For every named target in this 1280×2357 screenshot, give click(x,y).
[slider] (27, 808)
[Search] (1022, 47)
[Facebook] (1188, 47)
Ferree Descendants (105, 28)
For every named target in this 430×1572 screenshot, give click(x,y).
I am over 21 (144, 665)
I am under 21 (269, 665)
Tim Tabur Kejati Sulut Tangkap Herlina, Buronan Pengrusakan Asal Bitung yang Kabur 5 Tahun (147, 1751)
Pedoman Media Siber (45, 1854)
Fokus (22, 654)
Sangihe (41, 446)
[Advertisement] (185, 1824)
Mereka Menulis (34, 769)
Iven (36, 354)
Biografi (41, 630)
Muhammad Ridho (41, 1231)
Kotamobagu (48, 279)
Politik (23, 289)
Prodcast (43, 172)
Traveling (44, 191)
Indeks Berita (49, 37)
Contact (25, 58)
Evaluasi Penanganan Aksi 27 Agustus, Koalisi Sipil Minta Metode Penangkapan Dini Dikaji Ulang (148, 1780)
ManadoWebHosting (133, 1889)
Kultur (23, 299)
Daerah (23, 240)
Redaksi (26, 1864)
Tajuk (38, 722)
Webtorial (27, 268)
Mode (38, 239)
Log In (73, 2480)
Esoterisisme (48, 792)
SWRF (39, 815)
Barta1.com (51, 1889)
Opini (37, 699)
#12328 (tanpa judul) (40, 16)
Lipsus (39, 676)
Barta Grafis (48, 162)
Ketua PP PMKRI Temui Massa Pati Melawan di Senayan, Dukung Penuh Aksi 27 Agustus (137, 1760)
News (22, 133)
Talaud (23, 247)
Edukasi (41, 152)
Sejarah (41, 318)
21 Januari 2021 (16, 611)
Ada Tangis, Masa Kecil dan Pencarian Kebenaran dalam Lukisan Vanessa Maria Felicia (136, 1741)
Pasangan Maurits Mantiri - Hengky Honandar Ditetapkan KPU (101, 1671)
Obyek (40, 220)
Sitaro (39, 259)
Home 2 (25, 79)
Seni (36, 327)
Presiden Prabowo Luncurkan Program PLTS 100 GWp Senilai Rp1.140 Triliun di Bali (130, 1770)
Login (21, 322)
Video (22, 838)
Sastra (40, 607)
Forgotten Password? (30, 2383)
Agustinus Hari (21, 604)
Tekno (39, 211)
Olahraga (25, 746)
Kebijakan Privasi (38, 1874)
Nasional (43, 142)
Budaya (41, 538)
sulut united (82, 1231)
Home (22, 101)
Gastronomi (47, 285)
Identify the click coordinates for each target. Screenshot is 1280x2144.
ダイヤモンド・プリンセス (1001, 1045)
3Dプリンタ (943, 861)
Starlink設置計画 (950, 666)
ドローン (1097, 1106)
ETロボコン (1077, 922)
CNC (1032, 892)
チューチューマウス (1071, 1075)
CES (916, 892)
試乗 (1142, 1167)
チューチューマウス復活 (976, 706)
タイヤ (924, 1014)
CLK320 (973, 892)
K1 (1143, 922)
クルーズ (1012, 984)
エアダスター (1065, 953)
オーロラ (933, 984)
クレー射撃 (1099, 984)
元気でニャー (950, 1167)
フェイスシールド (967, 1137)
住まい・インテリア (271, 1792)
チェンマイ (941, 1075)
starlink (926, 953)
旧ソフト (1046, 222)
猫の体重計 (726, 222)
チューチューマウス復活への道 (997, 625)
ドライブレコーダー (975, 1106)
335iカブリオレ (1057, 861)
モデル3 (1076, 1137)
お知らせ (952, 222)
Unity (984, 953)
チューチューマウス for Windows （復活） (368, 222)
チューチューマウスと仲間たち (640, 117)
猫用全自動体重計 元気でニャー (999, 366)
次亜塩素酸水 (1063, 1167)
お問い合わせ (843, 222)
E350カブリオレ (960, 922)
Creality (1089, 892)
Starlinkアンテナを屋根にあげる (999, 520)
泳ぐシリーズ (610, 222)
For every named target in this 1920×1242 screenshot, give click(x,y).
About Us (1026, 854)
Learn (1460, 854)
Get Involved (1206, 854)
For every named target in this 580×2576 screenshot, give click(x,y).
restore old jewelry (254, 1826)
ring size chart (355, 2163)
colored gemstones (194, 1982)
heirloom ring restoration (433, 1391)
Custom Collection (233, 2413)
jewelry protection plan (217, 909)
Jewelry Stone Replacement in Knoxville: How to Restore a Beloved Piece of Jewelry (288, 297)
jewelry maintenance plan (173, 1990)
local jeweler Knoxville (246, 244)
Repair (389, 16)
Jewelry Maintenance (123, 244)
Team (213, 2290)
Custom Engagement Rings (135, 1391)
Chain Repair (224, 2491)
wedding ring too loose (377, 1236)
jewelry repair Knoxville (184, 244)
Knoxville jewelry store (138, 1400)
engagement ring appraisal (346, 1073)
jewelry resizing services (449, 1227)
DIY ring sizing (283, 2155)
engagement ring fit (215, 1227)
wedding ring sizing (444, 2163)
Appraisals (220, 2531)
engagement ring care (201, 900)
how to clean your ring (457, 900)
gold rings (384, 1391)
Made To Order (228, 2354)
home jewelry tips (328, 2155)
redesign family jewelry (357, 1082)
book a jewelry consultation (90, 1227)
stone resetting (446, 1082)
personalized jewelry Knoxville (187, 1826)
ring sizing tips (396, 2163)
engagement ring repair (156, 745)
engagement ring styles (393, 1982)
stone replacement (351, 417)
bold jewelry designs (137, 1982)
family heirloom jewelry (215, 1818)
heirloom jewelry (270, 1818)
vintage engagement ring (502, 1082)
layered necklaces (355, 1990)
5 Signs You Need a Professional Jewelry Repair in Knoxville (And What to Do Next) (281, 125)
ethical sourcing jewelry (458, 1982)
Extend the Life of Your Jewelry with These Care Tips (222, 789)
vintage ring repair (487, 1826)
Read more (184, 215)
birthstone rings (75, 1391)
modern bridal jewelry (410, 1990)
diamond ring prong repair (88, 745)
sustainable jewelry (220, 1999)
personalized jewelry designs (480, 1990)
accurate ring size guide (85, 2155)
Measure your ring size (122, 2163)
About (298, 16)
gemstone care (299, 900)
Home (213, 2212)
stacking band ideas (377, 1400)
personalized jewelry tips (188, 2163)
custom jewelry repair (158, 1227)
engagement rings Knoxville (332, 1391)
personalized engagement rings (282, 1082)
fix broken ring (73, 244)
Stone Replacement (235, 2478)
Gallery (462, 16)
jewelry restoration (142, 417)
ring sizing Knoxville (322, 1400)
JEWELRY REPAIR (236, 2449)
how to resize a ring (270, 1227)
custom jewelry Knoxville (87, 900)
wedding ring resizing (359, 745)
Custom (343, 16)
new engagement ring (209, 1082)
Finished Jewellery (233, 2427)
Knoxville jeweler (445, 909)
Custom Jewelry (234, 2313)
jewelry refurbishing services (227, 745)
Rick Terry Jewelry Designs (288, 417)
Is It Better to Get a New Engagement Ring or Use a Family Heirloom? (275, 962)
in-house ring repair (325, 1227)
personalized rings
+++
▶ WHAT IS NEEDED
Could you transcribe the entries above word for word, from the line with "vintage engagement ring (502, 1082)" down to the line with "Extend the Life", keeping both?

▶ COMPLETED TASK
vintage engagement ring (502, 1082)
layered necklaces (355, 1990)
5 Signs You Need a Professional Jewelry Repair in Knoxville (And What to Do Next) (281, 125)
ethical sourcing jewelry (458, 1982)
Extend the Life of Your Jewelry with These Care Tips (222, 789)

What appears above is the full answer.